For a minute or two she stood at a window, looking down. Her bedroom did not face the plaza—she had chosen a back room because here she had some protection from the noise—so she looked over the alley between this building and the restaurant, and the back doors of both. The dusk was closing in, but she could see by the light from the first floor windows. What a dump, thought Marny. Piles of boxes, bottles, garbage, and mud, mud, mud. Well, it didn’t matter. She was here because she wanted to be here, and she was doing what she wanted to do. And while she certainly did not live in such comfort as Loren provided for Kendra, she took care of herself rather well.
Marny slept on an iron cot. It was not handsome, but keeping clean in San Francisco was an endless and sometimes hopeless battle, and an iron cot was not attractive to bedbugs. Unlike most people, Marny slept between sheets. The sheets were never hemmed and never washed. She bought bolts of white muslin, tore off strips of the right length and put them on the cot. When she needed a change of sheets she rolled up the strips and threw them out of the window, and tore off new ones. Like the miners, she also threw away many of her garments. It was easier than washing them. It was also easier, and less expensive, than finding somebody to wash them for her.

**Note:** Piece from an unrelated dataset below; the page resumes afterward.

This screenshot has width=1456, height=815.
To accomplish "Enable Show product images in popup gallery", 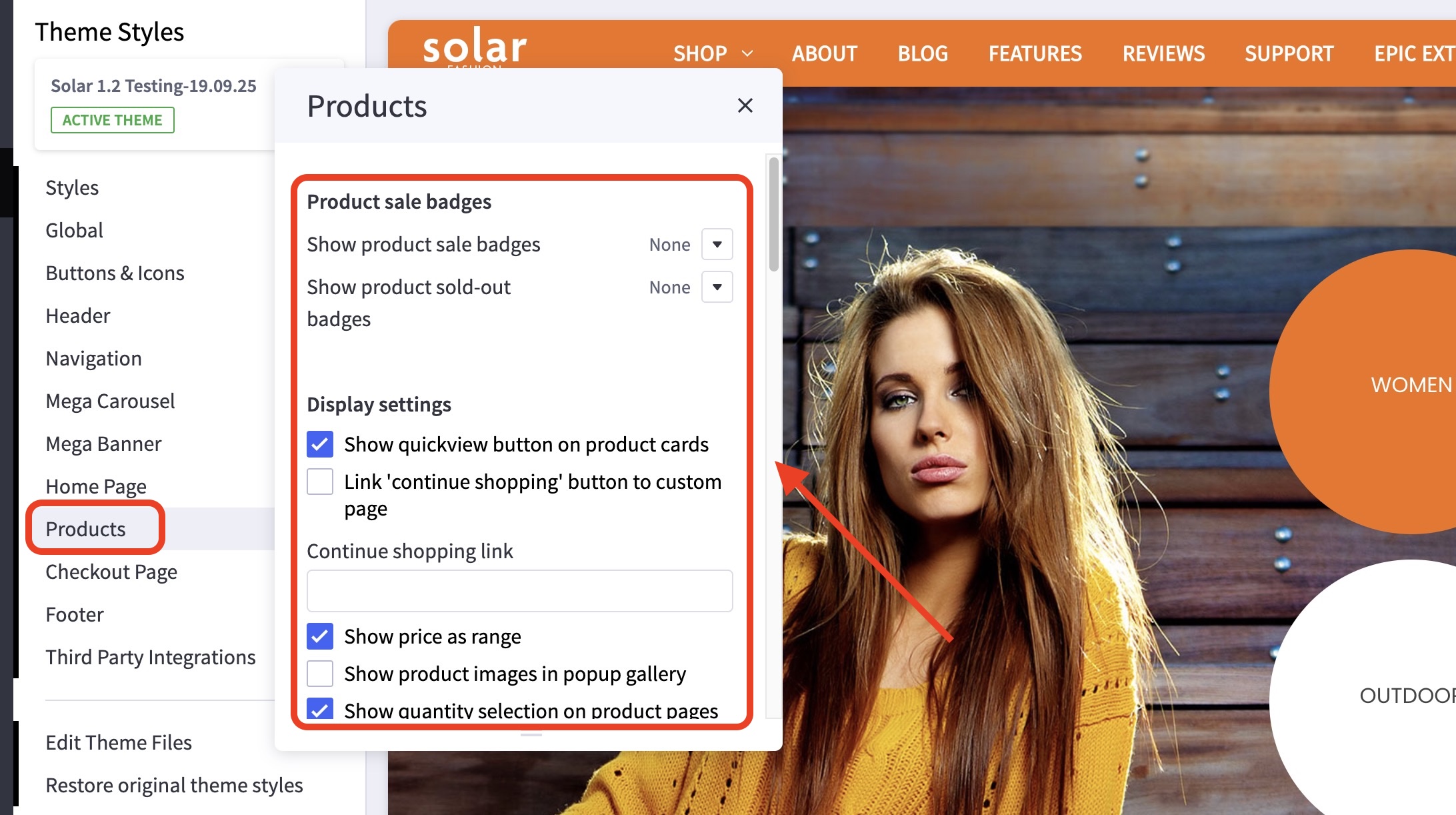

She liked it here. She liked the bright raucous merriment of the Calico Palace, she liked the people she worked with. The Blackbeards and the Hawaiian girls were her friends, so were Chad and the other barmen. She liked Rosabel’s good-natured cleverness and the cool competence of Norman. Norman had few orthodox virtues—he was not kind or generous or unselfish—but he was consistent with himself. With Norman you knew exactly where you stood. Marny liked this.